A mais básica das leis de mercado, a do equilíbrio de oferta e procura é totalmente arbitrária e contém pressupostos normativos. O equilíbrio é dito ótimo num mercado livre, sendo este ótimo definido quando não há como melhorar a situação de agentes do mercado sem piora de outros. Mas, veja-se como esta definição de ótimo é arbitrária. Poderíamos chamar de ótima uma situação, por exemplo num mercado imobiliário, em que todos encontram alojamento. Claro, isso é impossível num modelo de mercado feito uma feira-livre com total conhecimento de preços. Mas poderia ser postulado como “função-objetivo” a ser alcançada, num modelo em que propriedade tem função social, a circulação de capital obedece objetivos outros que o lucro.
Sim, já vejo físicos tornados economistas compararem o meu argumento anterior com o do comportamento de um “gás ideal”. Não existe gás ideal, mas- mais um mas – na física podemos experimentar e nos aproximarmos gradativamente de um gás ideal. Buscar uma verdade limite. Mas na economia, não.
Da mesma forma que na economia, procura-se hoje usar instrumentos matemáticos na sociologia e arrisca-se mesmo a discutir o emergir de regras morais. O contexto é a teoria dos jogos evolucionários, tão marcante na biologia. Mas na biologia há código genético, que existe para valer. O uso da analogia entre procriação e imitação de comportamento, que permite o uso da teoria de jogos em sociologia é porém discutível ao extremo: procriação transmite genes, já imitação transmite o que mesmo?
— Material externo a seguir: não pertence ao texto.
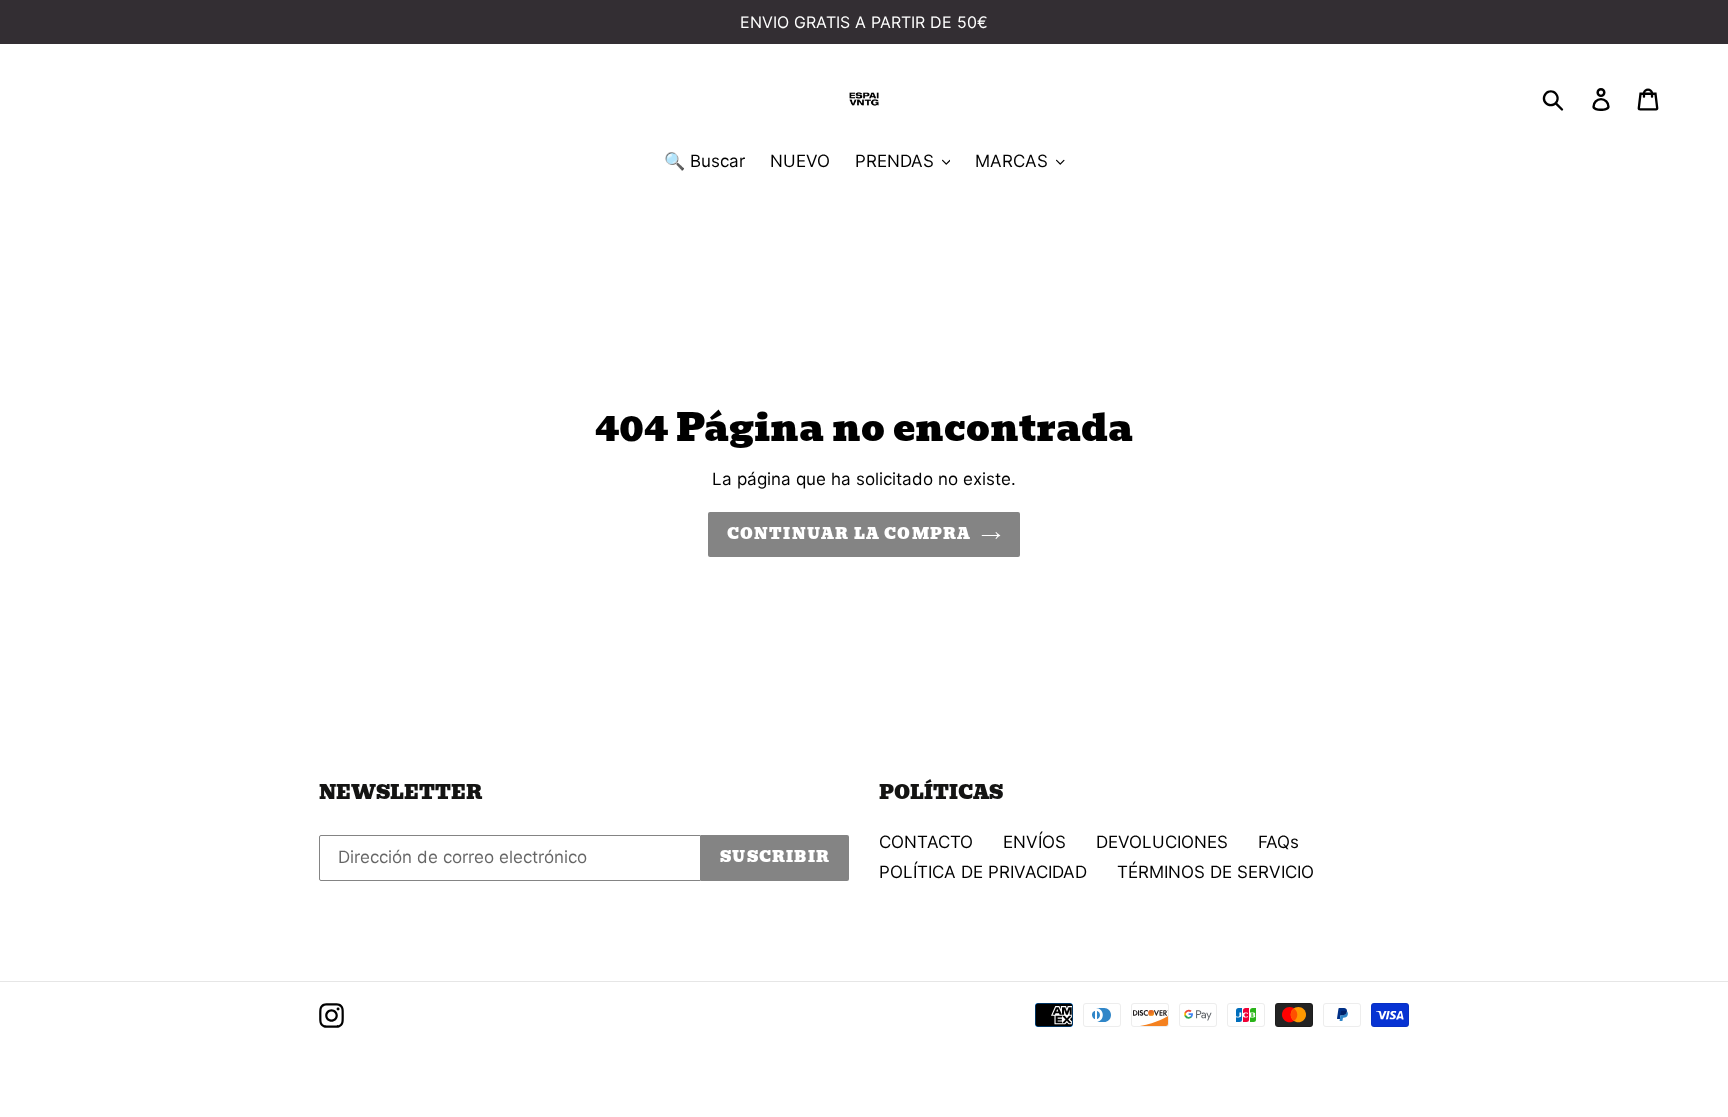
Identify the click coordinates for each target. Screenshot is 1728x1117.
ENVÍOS (1034, 842)
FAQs (1278, 842)
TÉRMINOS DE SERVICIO (1215, 872)
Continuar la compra (849, 534)
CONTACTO (926, 842)
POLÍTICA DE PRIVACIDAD (983, 872)
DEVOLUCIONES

Do poder do discurso tecnocrático
O pior de todos os atentados ao bom entendimento do mundo é o uso da linguagem como instrumento de pura volúpia de poder. Assim vemos, na área econômica, pessoas com voz nos meios de comunicação usarem de “cala boca catedrático” , exercendo influência pelo puro discurso que julga que o matematizável é de alguma forma superior. Não nos deixemos enganar. Teorias econômicas tem pressupostos sobre como é o mundo e incorporam valores.
Diz-se que a esquerda deveria aprender mais matemática. Tanto direita quanto esquerda deveriam. A matemática, porém, é uma máquina de fazer verdades, dados certos pressupostos. São estes pressupostos que temos que discutir. Senão, o discurso de poder, na confusão do mundo mediático de hoje, usará os números como os sofistas usavam palavras. Números, tanto quanto palavras, torturados, confessam qualquer coisa.
E viva a matemática. Dizia Vito Volterra que o teorema de Euclides guarda eterna juventude. Assim seja.
E para a direita cabe dizer que não utilizem a matemática como um sofisma para ocultar um insidioso intento. Hubris leva à desgraça.